Air conditioning apparatus
Find Innovative SolutionsGenerate Solutions
Solution Overview
Problem
Conventional air conditioning apparatuses require manual user input to control temperature and humidity, and cannot predict future changes in occupancy, leading to inefficient energy usage and comfort issues.
Innovation Solution
An air conditioning apparatus equipped with sensors to collect environmental data, including temperature, humidity, and occupancy, uses a learning model to predict future loads and adjust operation modes and intensities automatically based on classified information.

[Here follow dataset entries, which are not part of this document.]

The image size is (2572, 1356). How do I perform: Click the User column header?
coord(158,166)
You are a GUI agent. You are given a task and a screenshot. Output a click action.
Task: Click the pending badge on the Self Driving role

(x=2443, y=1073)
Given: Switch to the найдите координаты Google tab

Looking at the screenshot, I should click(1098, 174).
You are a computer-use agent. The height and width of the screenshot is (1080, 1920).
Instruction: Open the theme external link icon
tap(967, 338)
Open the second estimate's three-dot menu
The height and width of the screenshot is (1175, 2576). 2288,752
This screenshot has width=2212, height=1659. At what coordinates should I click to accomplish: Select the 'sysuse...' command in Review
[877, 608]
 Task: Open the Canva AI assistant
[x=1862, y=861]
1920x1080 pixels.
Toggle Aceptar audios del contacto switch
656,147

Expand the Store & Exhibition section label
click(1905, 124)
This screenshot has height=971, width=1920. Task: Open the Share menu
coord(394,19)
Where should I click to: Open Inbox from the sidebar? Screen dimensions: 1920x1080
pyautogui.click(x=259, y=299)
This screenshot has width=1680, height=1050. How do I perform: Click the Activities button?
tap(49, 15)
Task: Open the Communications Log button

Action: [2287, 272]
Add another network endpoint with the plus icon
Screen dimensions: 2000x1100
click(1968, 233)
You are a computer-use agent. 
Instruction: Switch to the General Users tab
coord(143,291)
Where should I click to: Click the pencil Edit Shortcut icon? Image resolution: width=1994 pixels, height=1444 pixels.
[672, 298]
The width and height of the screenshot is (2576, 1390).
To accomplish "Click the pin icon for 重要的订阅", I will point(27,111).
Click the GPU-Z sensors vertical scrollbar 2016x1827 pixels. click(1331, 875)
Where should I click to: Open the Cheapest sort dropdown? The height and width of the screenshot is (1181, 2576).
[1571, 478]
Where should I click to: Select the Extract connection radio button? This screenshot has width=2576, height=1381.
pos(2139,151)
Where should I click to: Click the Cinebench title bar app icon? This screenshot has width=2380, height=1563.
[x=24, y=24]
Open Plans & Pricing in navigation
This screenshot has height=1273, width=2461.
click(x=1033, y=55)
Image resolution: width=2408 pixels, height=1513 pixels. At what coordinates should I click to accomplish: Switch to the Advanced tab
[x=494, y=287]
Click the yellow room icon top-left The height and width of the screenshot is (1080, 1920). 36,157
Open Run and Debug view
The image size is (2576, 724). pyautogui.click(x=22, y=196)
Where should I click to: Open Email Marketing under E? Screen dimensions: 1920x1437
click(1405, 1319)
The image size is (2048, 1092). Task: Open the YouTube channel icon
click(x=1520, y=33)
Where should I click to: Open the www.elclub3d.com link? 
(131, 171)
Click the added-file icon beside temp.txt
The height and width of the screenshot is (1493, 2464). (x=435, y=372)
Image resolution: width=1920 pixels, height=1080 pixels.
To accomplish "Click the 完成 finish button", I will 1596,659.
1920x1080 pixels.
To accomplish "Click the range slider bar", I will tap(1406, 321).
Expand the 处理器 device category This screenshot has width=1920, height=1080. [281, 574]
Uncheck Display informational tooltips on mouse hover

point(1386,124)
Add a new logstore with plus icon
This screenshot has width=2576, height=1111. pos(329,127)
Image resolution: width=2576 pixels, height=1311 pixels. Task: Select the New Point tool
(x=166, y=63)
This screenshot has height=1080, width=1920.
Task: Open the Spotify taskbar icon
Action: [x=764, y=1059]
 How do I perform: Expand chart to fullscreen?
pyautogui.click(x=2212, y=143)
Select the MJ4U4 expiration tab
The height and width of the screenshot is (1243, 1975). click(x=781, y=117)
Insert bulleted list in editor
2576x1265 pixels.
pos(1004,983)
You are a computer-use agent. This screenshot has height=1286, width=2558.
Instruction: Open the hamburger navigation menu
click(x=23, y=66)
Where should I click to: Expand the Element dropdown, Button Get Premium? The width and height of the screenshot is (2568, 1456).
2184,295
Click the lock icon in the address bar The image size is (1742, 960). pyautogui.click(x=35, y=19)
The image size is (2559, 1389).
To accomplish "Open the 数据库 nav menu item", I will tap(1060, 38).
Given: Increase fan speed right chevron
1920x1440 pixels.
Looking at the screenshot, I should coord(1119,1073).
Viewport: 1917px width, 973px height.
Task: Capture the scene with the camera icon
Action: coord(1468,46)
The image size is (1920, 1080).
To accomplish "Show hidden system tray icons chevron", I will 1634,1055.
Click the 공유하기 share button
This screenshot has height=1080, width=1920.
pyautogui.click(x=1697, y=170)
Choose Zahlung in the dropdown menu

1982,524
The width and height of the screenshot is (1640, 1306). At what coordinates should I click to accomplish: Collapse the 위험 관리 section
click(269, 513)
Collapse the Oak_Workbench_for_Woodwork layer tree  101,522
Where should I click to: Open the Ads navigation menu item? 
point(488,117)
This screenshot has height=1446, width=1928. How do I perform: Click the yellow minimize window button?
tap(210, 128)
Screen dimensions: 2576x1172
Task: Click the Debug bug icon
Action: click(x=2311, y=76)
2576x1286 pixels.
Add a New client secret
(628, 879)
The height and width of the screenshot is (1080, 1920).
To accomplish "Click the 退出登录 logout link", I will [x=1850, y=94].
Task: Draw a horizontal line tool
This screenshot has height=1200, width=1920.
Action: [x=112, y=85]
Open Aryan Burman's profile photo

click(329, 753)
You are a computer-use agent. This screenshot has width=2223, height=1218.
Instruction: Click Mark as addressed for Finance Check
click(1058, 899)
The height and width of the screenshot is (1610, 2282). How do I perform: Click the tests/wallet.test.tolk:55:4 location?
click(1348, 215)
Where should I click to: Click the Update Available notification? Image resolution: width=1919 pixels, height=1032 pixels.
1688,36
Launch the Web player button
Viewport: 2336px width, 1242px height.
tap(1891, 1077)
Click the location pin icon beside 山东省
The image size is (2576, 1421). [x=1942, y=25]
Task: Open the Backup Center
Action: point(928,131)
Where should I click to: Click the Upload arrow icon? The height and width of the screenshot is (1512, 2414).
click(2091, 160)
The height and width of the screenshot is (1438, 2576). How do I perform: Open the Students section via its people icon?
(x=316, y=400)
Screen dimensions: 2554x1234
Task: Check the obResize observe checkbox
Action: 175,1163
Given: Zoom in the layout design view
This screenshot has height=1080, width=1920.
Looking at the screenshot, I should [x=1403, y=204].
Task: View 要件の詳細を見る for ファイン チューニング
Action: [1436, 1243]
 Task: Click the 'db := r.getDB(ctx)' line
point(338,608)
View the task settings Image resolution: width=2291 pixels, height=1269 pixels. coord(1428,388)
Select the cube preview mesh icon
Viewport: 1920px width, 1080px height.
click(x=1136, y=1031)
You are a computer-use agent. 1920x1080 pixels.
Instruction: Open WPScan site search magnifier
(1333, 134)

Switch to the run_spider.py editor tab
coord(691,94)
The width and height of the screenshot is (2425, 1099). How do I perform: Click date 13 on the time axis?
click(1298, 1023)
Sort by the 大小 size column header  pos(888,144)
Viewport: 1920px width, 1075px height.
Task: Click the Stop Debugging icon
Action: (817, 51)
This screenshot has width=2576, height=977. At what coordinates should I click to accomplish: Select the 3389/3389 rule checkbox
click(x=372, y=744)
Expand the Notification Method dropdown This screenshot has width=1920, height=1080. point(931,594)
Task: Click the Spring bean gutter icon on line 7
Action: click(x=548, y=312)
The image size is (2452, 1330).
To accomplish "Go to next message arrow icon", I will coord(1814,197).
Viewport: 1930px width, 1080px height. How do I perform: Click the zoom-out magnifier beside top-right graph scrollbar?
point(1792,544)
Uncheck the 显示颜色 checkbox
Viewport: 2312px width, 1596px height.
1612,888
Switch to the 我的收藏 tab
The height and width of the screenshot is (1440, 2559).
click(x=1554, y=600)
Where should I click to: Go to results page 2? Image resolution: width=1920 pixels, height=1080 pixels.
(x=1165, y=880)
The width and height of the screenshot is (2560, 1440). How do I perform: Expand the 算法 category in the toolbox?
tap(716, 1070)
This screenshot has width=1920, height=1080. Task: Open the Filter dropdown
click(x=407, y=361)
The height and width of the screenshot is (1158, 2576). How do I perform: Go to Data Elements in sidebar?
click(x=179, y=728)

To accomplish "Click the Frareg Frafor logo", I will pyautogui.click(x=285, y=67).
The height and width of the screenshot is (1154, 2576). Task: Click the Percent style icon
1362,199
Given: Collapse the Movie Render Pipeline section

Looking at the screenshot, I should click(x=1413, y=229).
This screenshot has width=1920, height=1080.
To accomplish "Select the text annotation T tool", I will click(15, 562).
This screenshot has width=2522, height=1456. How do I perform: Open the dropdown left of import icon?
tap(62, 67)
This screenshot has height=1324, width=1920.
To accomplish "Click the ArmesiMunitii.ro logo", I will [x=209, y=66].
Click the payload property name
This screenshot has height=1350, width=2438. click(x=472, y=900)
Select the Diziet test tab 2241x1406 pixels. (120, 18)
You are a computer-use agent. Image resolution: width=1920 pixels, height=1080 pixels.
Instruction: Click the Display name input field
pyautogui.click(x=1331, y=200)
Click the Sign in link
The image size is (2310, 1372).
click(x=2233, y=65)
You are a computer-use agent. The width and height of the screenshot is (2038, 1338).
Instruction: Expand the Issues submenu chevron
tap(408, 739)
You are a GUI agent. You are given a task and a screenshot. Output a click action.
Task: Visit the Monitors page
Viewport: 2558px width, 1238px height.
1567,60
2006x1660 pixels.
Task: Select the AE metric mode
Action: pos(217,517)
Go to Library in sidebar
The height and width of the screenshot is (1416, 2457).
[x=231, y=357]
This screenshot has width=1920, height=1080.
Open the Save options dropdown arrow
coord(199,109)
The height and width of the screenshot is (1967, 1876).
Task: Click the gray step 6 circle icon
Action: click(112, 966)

Engineering Contradictions & Design Principles
Engineering Contradiction Analysis
1Ease of operation
If manual user input is required to control air conditioning apparatus, then user can directly control temperature and humidity, but user convenience deteriorates and operation complexity increases
Solution Approach 1:
The air conditioning apparatus automatically collects environmental information through sensors, classifies occupancy patterns, predicts future loads using learning models, and adjusts operation modes without requiring manual user input. The system serves itself by making intelligent decisions based on collected data, eliminating the need for continuous user interaction while maintaining comfortable indoor conditions
Solution Approach 2:
The system continuously collects environmental information through sensors, processes this data through classification and prediction algorithms, and uses the results to automatically adjust operation modes. This closed-loop feedback mechanism enables the apparatus to adapt to changing conditions automatically, improving user convenience while maintaining precise temperature and humidity control
2Productivity
If conventional air conditioning apparatus determines operation state based on current temperature only, then control is simple, but it cannot predict future occupancy changes leading to energy waste
Solution Approach 1:
The system performs preliminary actions by predicting future occupancy loads using historical environmental data and machine learning models. Based on these predictions, the air conditioning apparatus pre-adjusts operation modes and output intensities before occupancy changes occur, optimizing energy efficiency while maintaining comfortable conditions. This proactive approach allows the system to prepare for upcoming changes rather than merely reacting to current conditions
Solution Approach 2:
The system dynamically changes operational parameters including operation mode (cooling, heating, ventilation) and output intensity based on predicted occupancy loads. By continuously adjusting these parameters according to forecasted conditions rather than fixed temperature thresholds, the apparatus optimizes energy consumption while adapting to future environmental changes
3Temperature
If output intensity is increased to maintain target temperature when number of persons increases, then target temperature is maintained, but energy consumption increases
Solution Approach 1:
The system predicts future occupancy changes using historical environmental information and machine learning models. When an increase in occupancy is predicted, the air conditioning apparatus pre-adjusts the output intensity to the appropriate level before the occupancy change occurs. This preliminary adjustment prevents temperature fluctuations while avoiding the energy waste associated with reactive intensity increases
Solution Approach 2:
The system continuously monitors environmental parameters including temperature, humidity, and occupancy indicators. This feedback is processed through classification and prediction algorithms that determine the optimal operation mode and output intensity. By basing control decisions on predicted occupancy rather than merely current temperature deviations, the system maintains target temperature while optimizing energy consumption patterns
Data Source
Figure 1
Figure 2
Figure 3
AI summary
Disclosed are an air conditioning apparatus and a control method thereof. An air conditioning apparatus comprises: a driving unit for performing a pre-configured function of the air conditioning apparatus; a sensor for collecting environmental information around the air conditioning apparatus; a memory for storing the collected environmental information; and a processor for controlling an operation of the driving unit on the basis of schedule information including an operating state defined according to a time change, and modifying the schedule information on the basis of environmental information collected during a pre-configured period of time.